Die Spaltung des Profits in ‚Zins“ und ‚Unternehmergewinn‘
Marx untersucht in diesem Kapitel zwei Figuren des ‚Kapitals‘, den in der Produktion ‚fungierenden Kapitalisten‘ (= ‚industrielles Kapital‘) und den außerhalb der Produktion agierenden ‚Geldkapitalisten‘ (= ‚zinstragendes Kapital‘). Weiter in Steno: ‚Geldkapitalist‘ leiht als Eigentümer von Kapital dem ‚fungierenden Kapitalisten‘ als (teilweisen) Nicht-Eigentümer von Kapital – Geld und macht diesen zum Funktionär seines Geldes. ‚Geldkapitalist‘ erwirbt Anrecht auf einen Teil des ‚Profits‘, welcher dem (wirklichen) Produktionsprozess entspringt – organisiert durch den Dirigenten-Job des ‚fungierenden Kapitalisten‘. Das Anteilsrecht am ‚Profit‘ wird für den ‚Geldkapitalisten‘ ausgedrückt als ‚Zins‘. Den verbleibenden Teil des Profits eignet sich der ‚fungierende Kapitalist‘ an – ‚Unternehmergewinn‘ genannt. Usw. usf., alles schön und gut bis hierher.
Der Unternehmer, der sich selbst als Lohnarbeiter empfindet
Marx arbeitet sich sodann aus der ökonomischen Differenzierung dieser beiden Sorten von ‚Kapital‘-Subjekten heraus, und schreibt sich skizzenhaft an den sozialen Gegensatz zwischen den beiden heran… Weiter in Steno: Der ‚fungierende Kapitalist‘, der faktisch (auch) als Funktionär des ‚Geldkapitals‘ agiert, empfindet sich selbst als ‚Arbeiter‘, der sich dem eigentlichen Arbeitsprozess und seinen für ihn arbeitenden ‚Lohnarbeiter‘ stärker verbunden sieht als seinem ökonomischen Kapital-Verwandten. Sein ‚Profit‘-Anteil erscheint ihm als Lohn für seine Anstrengungen als Dirigent und Organisator seines Unternehmens und nicht mehr – was es eigentlich ist – als Aneignung fremder, vom Lohnarbeiter geleisteter, unbezahlter Arbeit (= ‚Profit‘). Seine (auch seelisch) aufreibende Arbeit wird sichtbar, unsichtbar wird er als „Aneigner“ fremder, unbezahlter Arbeit. Wie der Lohnarbeiter erscheint er nur noch als Funktionär von Arbeit…

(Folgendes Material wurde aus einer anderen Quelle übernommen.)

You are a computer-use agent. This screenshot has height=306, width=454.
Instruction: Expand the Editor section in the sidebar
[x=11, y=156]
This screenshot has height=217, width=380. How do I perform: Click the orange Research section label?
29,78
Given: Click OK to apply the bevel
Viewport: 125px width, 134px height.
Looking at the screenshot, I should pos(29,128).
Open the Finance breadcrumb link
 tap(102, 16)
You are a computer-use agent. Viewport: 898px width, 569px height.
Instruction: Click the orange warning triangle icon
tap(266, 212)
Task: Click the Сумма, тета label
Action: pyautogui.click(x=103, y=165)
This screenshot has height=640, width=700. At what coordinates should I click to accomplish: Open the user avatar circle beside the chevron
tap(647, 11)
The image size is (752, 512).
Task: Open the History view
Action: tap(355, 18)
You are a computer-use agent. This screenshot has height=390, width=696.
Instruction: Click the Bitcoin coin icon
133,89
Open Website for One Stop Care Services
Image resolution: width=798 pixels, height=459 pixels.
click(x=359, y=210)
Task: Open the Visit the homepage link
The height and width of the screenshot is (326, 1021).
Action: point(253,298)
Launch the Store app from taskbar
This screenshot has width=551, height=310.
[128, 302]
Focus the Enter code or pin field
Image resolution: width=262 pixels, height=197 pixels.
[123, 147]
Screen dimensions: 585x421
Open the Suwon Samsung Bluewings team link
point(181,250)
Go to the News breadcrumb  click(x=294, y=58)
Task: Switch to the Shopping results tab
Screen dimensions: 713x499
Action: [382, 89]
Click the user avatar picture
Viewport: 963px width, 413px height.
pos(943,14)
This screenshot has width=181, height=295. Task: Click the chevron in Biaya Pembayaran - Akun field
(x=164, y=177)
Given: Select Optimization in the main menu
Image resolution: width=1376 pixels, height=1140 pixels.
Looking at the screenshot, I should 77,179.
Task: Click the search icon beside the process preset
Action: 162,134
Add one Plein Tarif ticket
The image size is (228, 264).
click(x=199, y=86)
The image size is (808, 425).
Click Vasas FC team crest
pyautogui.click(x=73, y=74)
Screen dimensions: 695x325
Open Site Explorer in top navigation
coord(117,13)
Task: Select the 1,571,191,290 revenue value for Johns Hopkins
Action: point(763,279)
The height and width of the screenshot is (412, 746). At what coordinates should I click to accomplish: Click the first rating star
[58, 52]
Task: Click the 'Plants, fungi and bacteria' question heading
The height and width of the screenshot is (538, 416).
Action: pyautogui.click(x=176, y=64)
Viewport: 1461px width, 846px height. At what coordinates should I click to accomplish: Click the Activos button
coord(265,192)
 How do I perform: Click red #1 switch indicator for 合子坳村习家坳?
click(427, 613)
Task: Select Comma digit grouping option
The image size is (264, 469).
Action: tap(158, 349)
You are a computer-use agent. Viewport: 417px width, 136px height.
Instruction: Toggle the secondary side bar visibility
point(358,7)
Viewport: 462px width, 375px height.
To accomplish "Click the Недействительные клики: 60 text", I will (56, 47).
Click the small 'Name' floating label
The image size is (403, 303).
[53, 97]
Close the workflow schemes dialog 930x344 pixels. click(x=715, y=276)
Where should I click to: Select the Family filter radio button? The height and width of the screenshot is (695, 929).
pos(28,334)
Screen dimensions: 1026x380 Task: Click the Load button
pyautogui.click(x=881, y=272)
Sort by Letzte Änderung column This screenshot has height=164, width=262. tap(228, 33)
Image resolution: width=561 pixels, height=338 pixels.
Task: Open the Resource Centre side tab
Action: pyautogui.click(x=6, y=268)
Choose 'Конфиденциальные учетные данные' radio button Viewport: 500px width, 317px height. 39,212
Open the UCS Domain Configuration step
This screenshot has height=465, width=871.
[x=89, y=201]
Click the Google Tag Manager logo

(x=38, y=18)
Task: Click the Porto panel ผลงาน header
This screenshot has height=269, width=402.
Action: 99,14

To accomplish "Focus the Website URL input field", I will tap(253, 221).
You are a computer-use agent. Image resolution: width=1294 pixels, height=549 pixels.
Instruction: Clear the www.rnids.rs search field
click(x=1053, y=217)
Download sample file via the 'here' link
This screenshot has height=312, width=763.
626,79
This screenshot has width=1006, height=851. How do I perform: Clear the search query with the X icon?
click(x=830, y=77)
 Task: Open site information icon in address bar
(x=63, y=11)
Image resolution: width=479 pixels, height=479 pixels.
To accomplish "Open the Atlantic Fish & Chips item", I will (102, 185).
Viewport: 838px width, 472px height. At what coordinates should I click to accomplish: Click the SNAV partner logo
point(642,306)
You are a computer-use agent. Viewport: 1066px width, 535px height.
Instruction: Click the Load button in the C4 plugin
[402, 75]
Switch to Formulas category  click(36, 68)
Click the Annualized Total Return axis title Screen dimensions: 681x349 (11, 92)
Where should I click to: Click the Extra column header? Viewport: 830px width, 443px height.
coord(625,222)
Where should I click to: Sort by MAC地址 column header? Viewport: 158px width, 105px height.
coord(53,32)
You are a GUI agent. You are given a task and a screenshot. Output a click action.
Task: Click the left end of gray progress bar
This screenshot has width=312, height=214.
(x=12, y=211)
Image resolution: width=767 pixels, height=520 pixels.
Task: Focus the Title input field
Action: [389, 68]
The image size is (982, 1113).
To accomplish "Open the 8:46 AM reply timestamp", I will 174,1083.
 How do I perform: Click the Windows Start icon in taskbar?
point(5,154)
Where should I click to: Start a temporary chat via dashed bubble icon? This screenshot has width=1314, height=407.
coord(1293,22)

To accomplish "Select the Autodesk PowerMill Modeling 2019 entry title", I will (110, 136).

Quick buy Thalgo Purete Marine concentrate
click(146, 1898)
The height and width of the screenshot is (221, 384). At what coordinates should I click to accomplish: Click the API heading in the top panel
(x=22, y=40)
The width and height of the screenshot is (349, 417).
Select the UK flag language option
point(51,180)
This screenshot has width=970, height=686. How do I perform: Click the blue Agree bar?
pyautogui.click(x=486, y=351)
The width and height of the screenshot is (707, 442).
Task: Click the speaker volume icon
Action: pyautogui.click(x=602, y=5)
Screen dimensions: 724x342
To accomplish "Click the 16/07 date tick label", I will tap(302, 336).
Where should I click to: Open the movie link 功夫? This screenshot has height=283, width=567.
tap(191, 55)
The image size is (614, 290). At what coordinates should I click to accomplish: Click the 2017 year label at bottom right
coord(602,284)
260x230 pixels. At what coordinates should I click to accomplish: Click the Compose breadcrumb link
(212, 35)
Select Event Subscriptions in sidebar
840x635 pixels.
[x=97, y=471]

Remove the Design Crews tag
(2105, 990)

Kapital als de-personalisierte mystische Vermehrungseigenschaft
Alsdann der nächste gedankliche Sprung: Das ‚Geldkapital‘ (‚zinstragende Kapital‘) selbst verwandelt sich in ein unpersönliches, anonymes ‚Subjekt‘, zum kaum noch greifbaren Gruppenakteur, das Funktionärsvertreter anstellt (‚managers‘)… Und als Schlusspunkt: Das ‚Kapital‘ überhaupt – sei es als ‚Geldkapital‘ oder als ‚fungierendes Kapital‘ erscheint nicht mehr als gesellschaftlich agierendes Subjekt, es erscheint de-personalisiert, subjektlos, nur noch funktionell vertreten – mit einer mystischen, ’natürlich‘ Vermehrungs-Eigenschaft versehen („Geld regiert die Welt“). Anonym und sinnlich nicht erkennbar läuft der eigentliche ökonomische Vorgang im Hintergrund ab: Die Aneignung und Aufteilung von unbezahlter (Mehr-) Arbeit, erzeugt durch ein eigentlich schlichtes ökonomisches Grundverhältnis zwischen funktionell agierenden Menschen… Dieses Unsichtbar-Werden erscheint mir zwingend und erzeugt zugleich bei mir Grusel.
Wenn Nebel etwas unsichtbar macht, aber der Nebel selbst auch unsichtbar geworden ist – kann man schwerlich sagen: Sehet, da ist Nebel, schauet doch! Und er verhüllt etwas! – Aber da ist nichts, kann nur die Antwort heißen. Ein Nichts, das ein Nichts umhüllt. Gruselig.